Saturday, December 1, 2007

The Immortal Game

I'd like to highly recommend the book I'm finishing right now: The Immortal Game - a History of Chess, by David Shenk.

No, you don't need to love chess to admire this book. You don't even have to know how to play it. The author traces the long (over 1500 years) history of chess and analyzes its impacts on the way we think, plan, strategize and abstract the real world.

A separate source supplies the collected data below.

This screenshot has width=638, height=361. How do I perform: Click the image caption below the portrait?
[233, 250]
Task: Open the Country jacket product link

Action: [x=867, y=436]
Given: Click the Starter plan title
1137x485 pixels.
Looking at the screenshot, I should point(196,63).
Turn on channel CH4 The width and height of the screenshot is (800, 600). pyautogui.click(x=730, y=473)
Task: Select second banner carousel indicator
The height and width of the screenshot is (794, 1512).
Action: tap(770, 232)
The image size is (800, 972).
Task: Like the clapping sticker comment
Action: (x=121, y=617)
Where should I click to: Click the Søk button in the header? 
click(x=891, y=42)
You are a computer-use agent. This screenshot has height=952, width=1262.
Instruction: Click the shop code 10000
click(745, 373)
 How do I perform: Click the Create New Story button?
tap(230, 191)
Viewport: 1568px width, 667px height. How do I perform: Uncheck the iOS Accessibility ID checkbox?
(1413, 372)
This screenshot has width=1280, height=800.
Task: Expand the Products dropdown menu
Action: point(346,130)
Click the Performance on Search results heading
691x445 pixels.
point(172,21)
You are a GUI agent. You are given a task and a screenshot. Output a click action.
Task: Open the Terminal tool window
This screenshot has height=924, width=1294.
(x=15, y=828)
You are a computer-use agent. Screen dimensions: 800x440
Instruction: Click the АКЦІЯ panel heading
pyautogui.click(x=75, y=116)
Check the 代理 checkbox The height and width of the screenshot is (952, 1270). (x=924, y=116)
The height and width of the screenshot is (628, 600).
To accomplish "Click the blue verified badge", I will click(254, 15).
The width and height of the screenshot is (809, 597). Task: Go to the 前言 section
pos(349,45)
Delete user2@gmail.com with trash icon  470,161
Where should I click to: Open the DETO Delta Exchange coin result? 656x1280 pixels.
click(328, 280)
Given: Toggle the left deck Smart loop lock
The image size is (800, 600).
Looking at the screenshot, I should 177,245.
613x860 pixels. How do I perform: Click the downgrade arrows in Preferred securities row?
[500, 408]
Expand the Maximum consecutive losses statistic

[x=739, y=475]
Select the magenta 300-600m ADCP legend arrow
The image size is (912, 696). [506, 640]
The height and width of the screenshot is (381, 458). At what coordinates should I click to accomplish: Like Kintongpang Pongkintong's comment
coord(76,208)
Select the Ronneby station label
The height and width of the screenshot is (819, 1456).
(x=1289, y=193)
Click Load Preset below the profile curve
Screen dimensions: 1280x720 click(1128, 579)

His main question is: how could 32 carved pieces, on a 64 square board have so much impact on human intelligence? While tackling this question, Shenk covers other issues, such as:
  • Does chess really help in planning and executing real war strategies?
  • Why are so many chess grandmasters driven to mental illness?
  • Why was chess used as a propaganda tool by dictatorial regimes?
  • Does the child "chess prodigy" really exist, or is it just hard work mixed with myth?
Throughout the book, the readers will follow one particular intriguing game of chess. A practice game, held in a cafe in London between 2 European grandmasters in 1861. No one attributed any importance to this unofficial bout, but it later entered the annals of chess as the last great classical chess game - the "Immortal Game".

Along the way, the book managed to rekindle my interest in chess, history, religion and the human psyche. Give it a try and you won't regret it. A link can be found on the left - as always.